Después de taaanto tiempo afuera, visité la patria de mis padres y de mi infancia. Eran las navidades del 2008 y me fui de paseo hasta llegar por Utuado. En el camino me encontré con una casita rústica y abandonada que me dio nostalgia. Me desmonté del carro, me paré frente a la casita para retratarla, y me dije en voz alta: ¡Si las pareeedes hablaaran!>>.
<<Tremendo susto me llevé, pues la casita me salió encantada cuando me habló con voz profunda como la de mi abuelo: “Héctor, necesito que me hagas un favor. Tú no eres de mi tiempo y no conoces mi pasado. Por eso, necesito que alguien escriba por mí y cuente la historia de mi vida. Los años me pesan, nunca aprendí a escribir y no sé cuántos años mi cimiento debilitado me aguante”>>.

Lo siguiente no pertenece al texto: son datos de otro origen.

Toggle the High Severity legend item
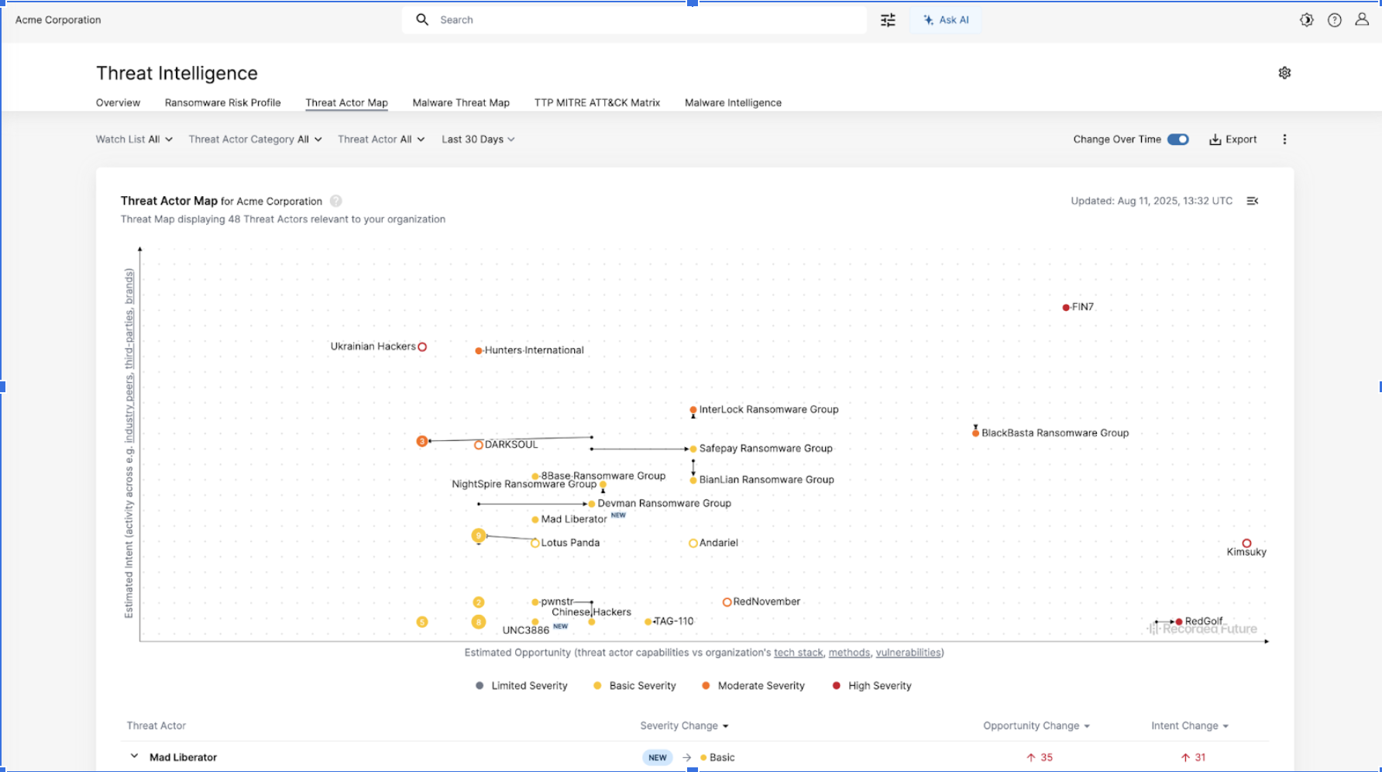The width and height of the screenshot is (1382, 772). [x=871, y=686]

<<Asombrado salí corriendo como alma que lleva el diablo. Traté de prender el carro para salir volando de aquella casita, pero no arrancó. Mientras pasaba el susto, poco a poco, fui sintiendo una seducción irresistible que me hizo coger mi ‘laptop’ y salir afuera. Caminé como si estuviera hipnotizado hasta el frente de la casita y me senté en una piedra. Cuando prendí mi computadora, la casita me habló y escribí sus palabras una por una>>.

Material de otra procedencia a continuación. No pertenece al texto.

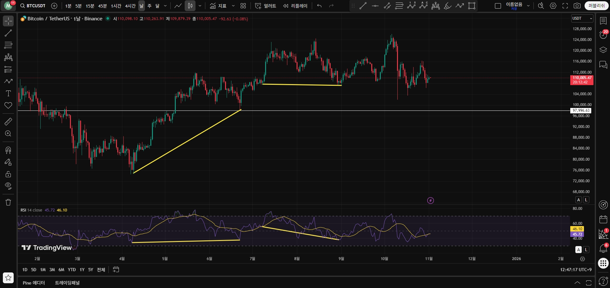Take a chart snapshot with camera icon
The height and width of the screenshot is (288, 610).
pyautogui.click(x=577, y=6)
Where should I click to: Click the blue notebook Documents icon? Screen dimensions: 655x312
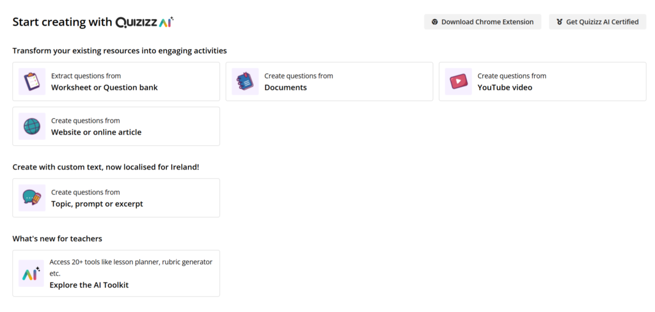pos(245,82)
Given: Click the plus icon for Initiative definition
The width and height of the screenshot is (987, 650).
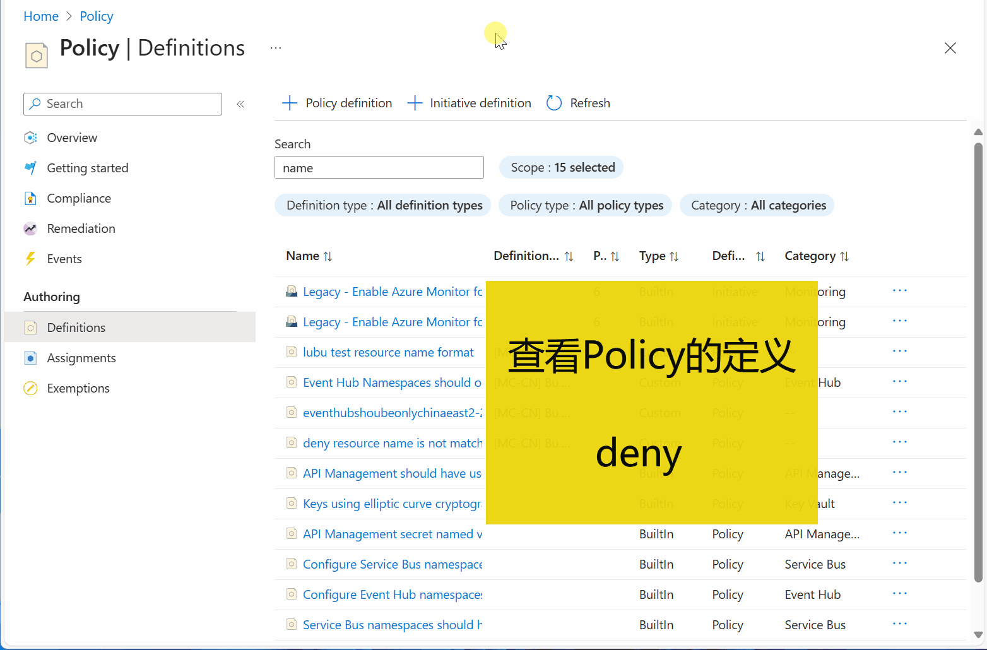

<<En el 1940 un carpintero del barrio Sabana Grande de Utuado me dio vida. Su nombre se me escapa ya que mi torcida y oxidada memoria no recuerda claramente — pero, a través de mis cicatrizados ojos veo una opaca figura con una vieja escuadra, un metro gastado por el tiempo que apenas sus números se ven, y un martillo con las uñas partidas y un cabo que aparenta un tubo de agua.